I was 14 when I heard the devastating news that a bunch of judges in Washington D.C. had declared that American children would have to share their classrooms with monkeys. In my then largely redneck town of Miami, Florida where the Stars and Bars of the Confederate flag decorated automobiles and many front porches, it was the damn Yankees’ final insult to a superior-but-defeated people.
The U.S. Supreme Court had ruled that separate is not equal. That “Negro” children would attend the same classes as “us.” They and their parents could be seated anywhere on the bus and not just the rear bench. They could drink from any public water fountain, eat in any restaurant, sit in any theatre, swim at any beach. Hell! They could behave just like they’re as good any White people!
America was plainly going to the devil.
I’m so glad I have lived to see a black man leading the race (and races) as a candidate for the U.S. presidency. I’m writing this before Nov. 4, but in 1954 I would have never believed it possible except in a Vaudeville skit that Barrack Obama could have been anything but a slicked-up lawyer on a shantytown sidewalk.
When you’re young you think what your peer group thinks, even if your parents try to tell you otherwise, as mine did. Your peer group tends to rule, and even more so when they’re inclined to discipline heretics with their fists as rednecks can often be. I was oriented to that lowest crude denominator that stated with utmost authority and self-righteousness the creed that blacks were a separate and lower mammalian form than people.
What all that is leading up to is the bright light at the end of a tunnel we’re going through. Despite what looks like imminent tragedy with the economy pointed downward and doomsayers predicting disaster, things are also looking up. A tipping point is just ahead of us, if we’ve not already crossed it.
One huge sign of hope is the way young people have responded to the U.S. election, seeking a bold new political approach and yet not disillusioned or cringing under the shadow of a looming police state brought on by overreaction to the Twin Towers tragedy. But it’s only one sign. Another is how a youthful movement in the Liberal Party had brought Stéphane Dion to the forefront with his professorial green tax and even gave him the leadership. It was a non-starter as political position—a born loser of a platform—but it energized them in a way Dion’s replacement could not have done and his replacement will benefit from that youthful energy.
They showed what is resonating around the world as a promising awakening of young people to planetary and social concerns and to the needs of people.
In China that favourable change is also apparent. The new Chinese generation is patriotic in a different way than previous young people there. They’re concerned about the welfare of the nation and of individuals. Witness the hoards of young people who made their ways unbidden to the recent earthquake zone to help. It’s a heartening transformation to see and prompts us to hope that when these young people ascend to power, as they will, China will be transformed in their kinder, more assured mindset.

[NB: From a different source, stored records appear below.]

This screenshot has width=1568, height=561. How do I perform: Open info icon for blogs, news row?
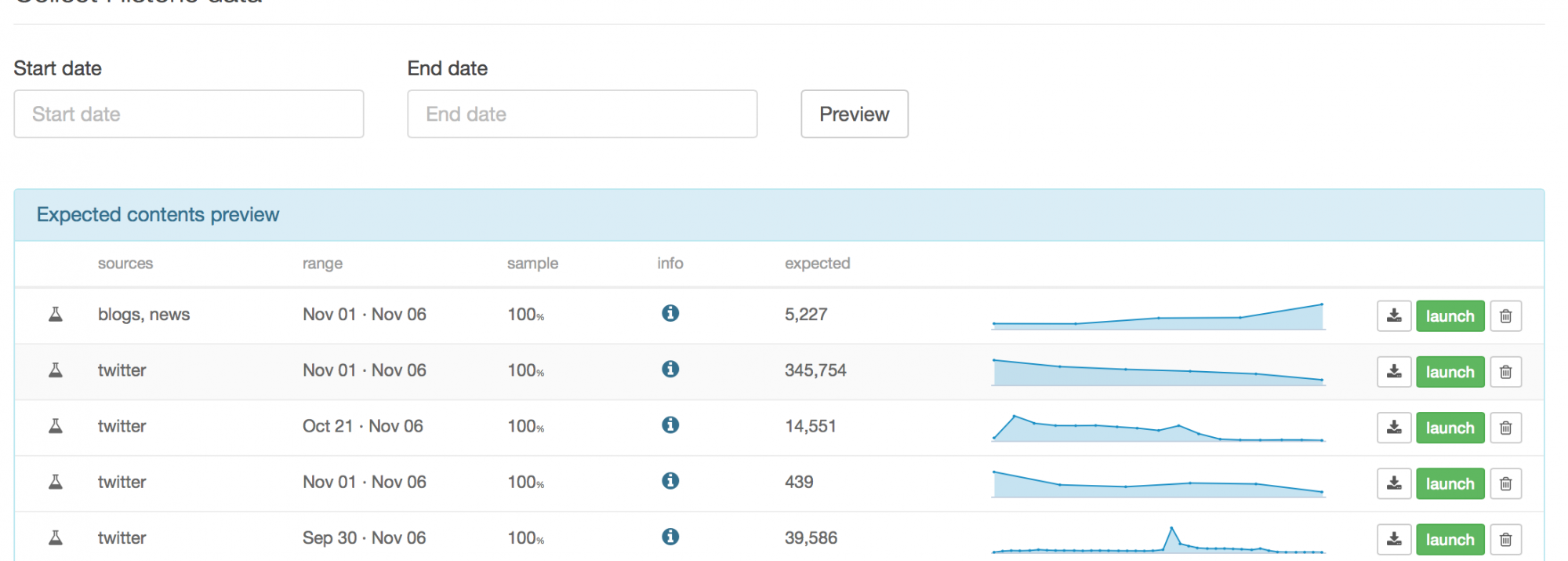pyautogui.click(x=670, y=313)
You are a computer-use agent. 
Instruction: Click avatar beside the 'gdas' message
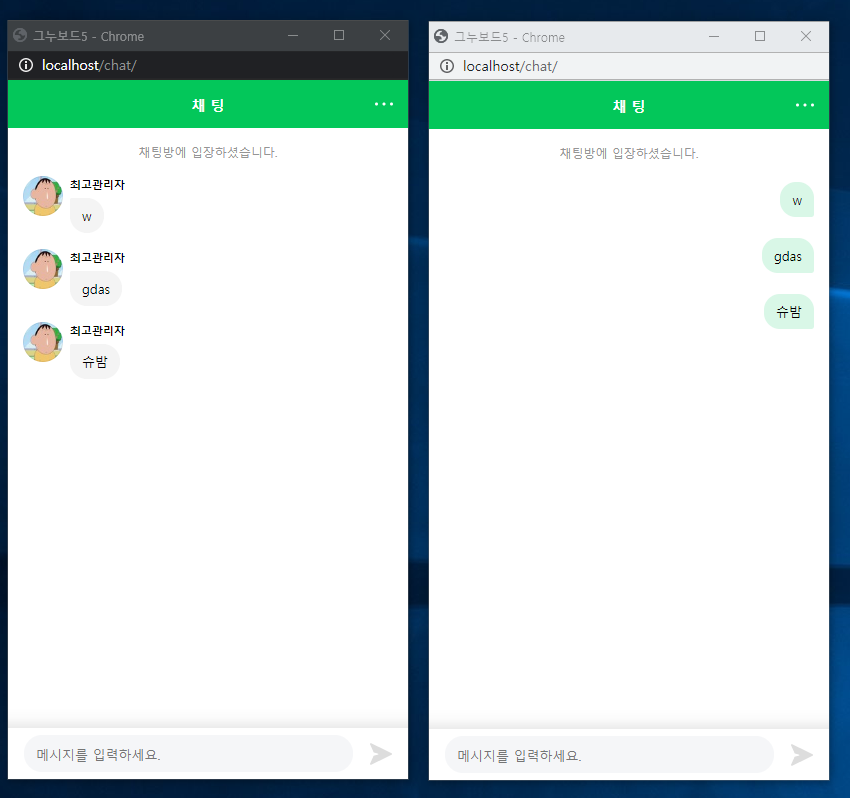(x=43, y=269)
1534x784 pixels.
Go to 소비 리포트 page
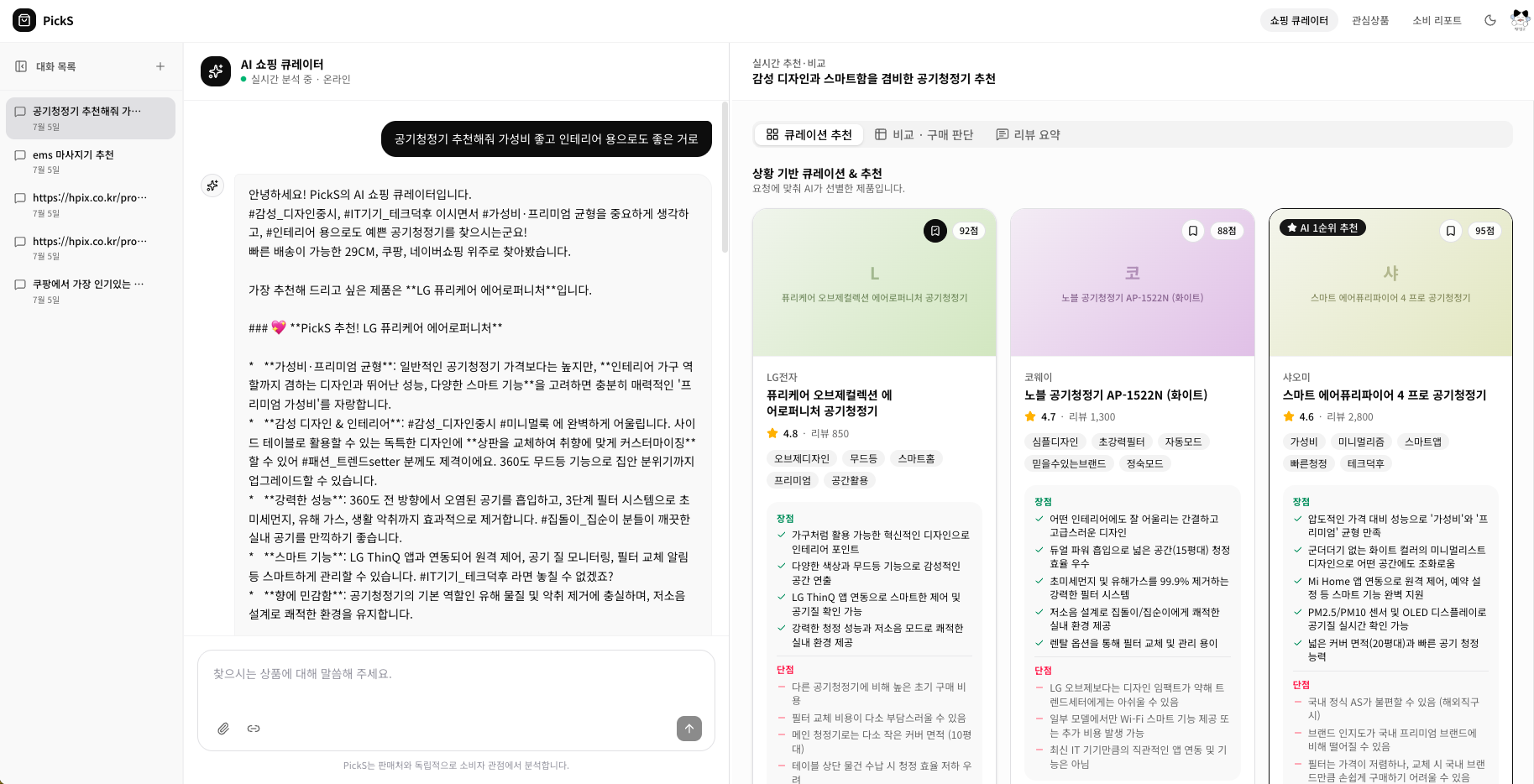point(1437,20)
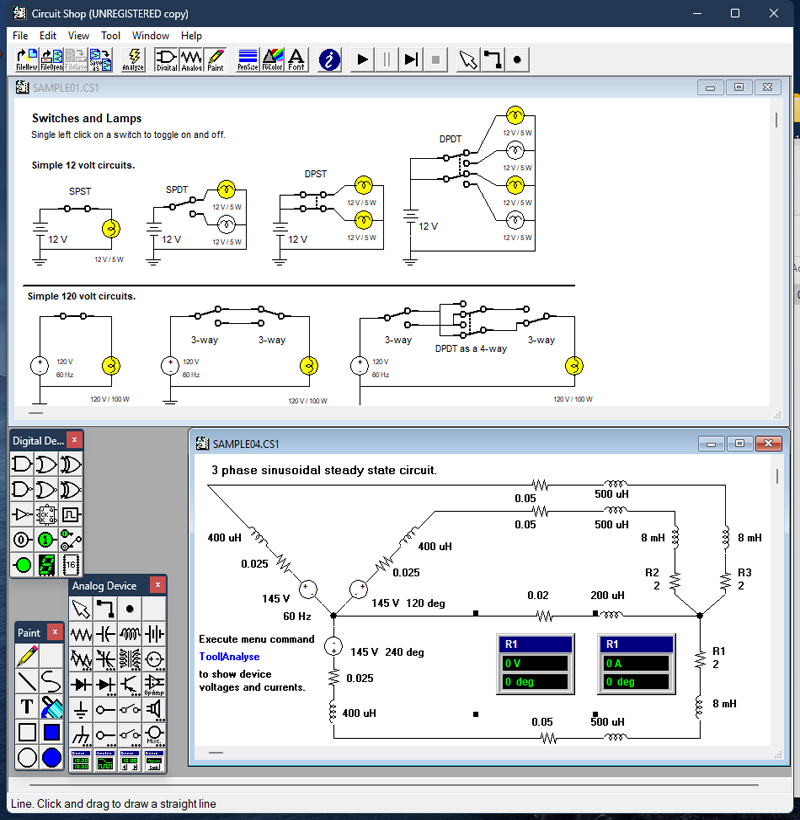Select the Text tool in Paint palette

pyautogui.click(x=27, y=707)
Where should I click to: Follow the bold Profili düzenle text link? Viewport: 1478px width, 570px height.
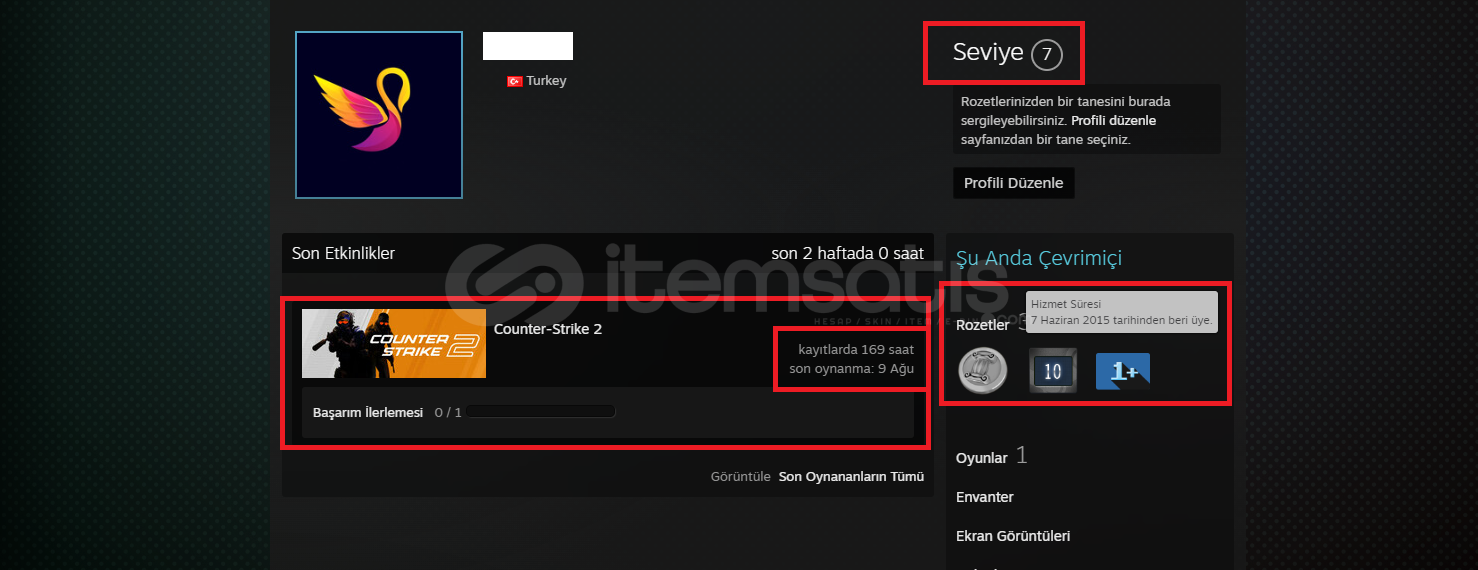[1113, 121]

The eruptions in the world economy have been caused mostly by the followers of Ayn Rand-style thinking who have tried to partition the world for themselves and brought it near to ruin. But it’s not ruined. Their predatory corporations, endowed with a benighted legal interpretation that gives them the rights and powers of real human beings, go about acquiring other corporations and cashing them in. They produce nothing and employees of their victim companies are dumped so the raiders can line their own pockets.
The monster corporations that control through monopoly power too many aspects of our lives can be brought to heel. Like Standard Oil of the early 20th Century—and the middle of that century—monopolies can be broken up. In recent decades, governments have lacked the will to do so. But do so they must. Pure capitalism always consumes itself because the purest aim of all businesses is to grow to their maximum possible sizes; to monopolize. That’s why government must ensure it doesn’t happen by using anti-trust legislation and enforcement.
We have many examples of the public badly served by industries dominated by a few suppliers. Like energy. Like agriculture. And just look at how you’re gouged for your cellphone. There should be dozens of providers. Instead there are only four monstrous corporations enjoying a lucrative monopoly bestowed by a government that should be preventing them from exploiting you—or itself providing the vital service as it rightly does with the post office.
There is hope in a new generation of politicians of whom Barrack Obama is the foremost example. He and those resonating with him can reduce the destructive power of monopoly corporations and the harmful accommodations governments have made on their behalf. It’s mostly to benefit those monopoly powers that governments have put the world in the pickle we’re in.
Predatory free trade agreements, such as NAFTA, that merely provide cheap labour for big business and harm ordinary citizens, can be abrogated.
Things have gone too far, too long, in the wrong direction, but there are many reasons for optimism that the paradigm is shifting and brighter days are right around the corner.